Stored records:
=== Begin Enclosure ===

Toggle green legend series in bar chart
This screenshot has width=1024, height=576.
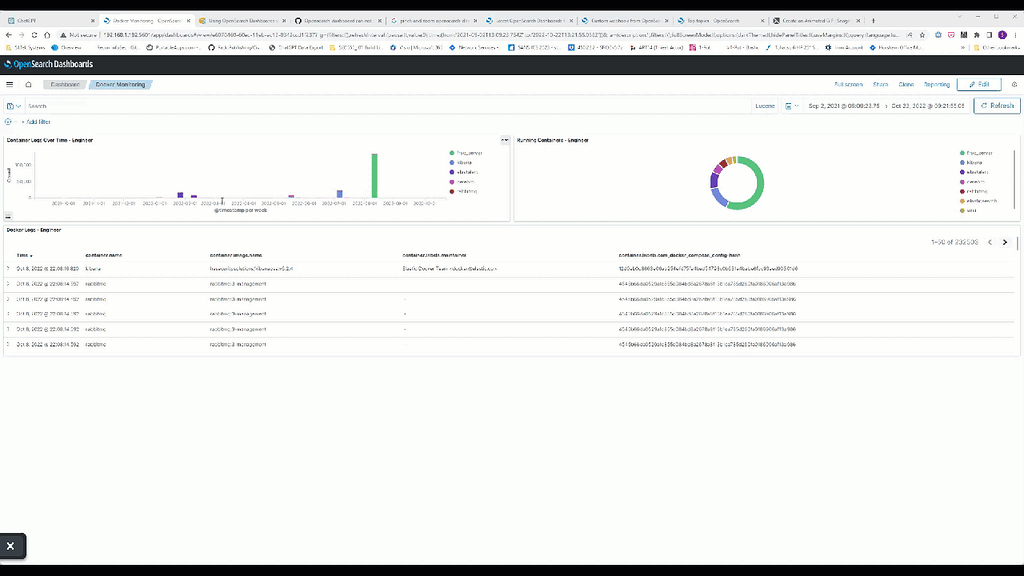[466, 153]
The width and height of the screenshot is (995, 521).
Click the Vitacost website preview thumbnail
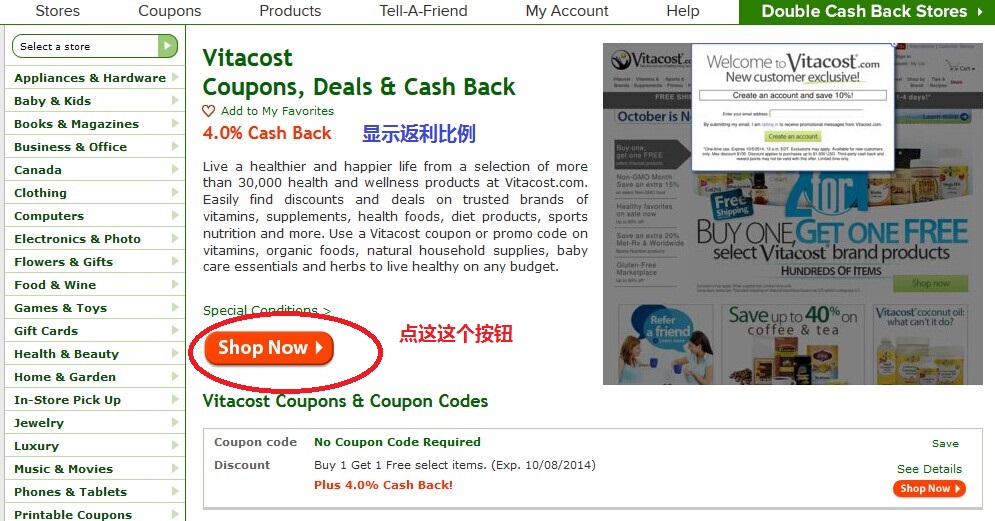(x=793, y=214)
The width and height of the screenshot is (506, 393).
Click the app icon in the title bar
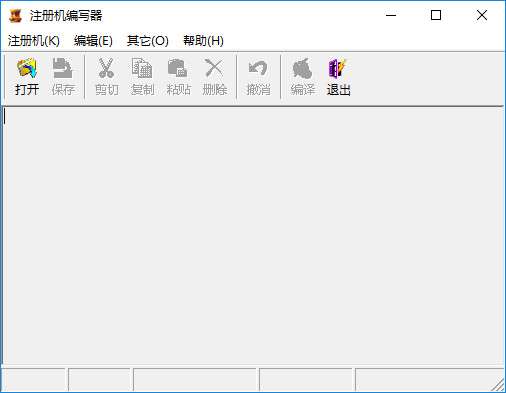point(15,16)
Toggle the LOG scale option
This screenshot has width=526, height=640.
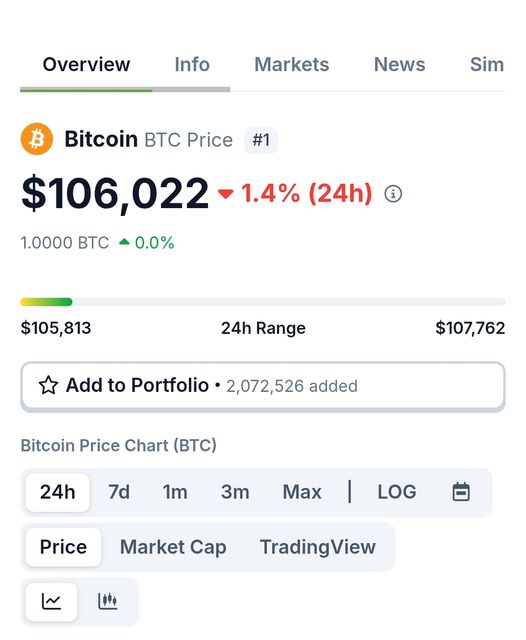pyautogui.click(x=397, y=492)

=== End Enclosure ===

### Exercise details
Copy out only the lines beginning at the line with "Click the app icon in the title bar" and ending at the last line of the entries. Keep them exact; drop pictures.

### Reply to the task
Click the app icon in the title bar
point(15,16)
Toggle the LOG scale option
This screenshot has width=526, height=640.
pyautogui.click(x=397, y=492)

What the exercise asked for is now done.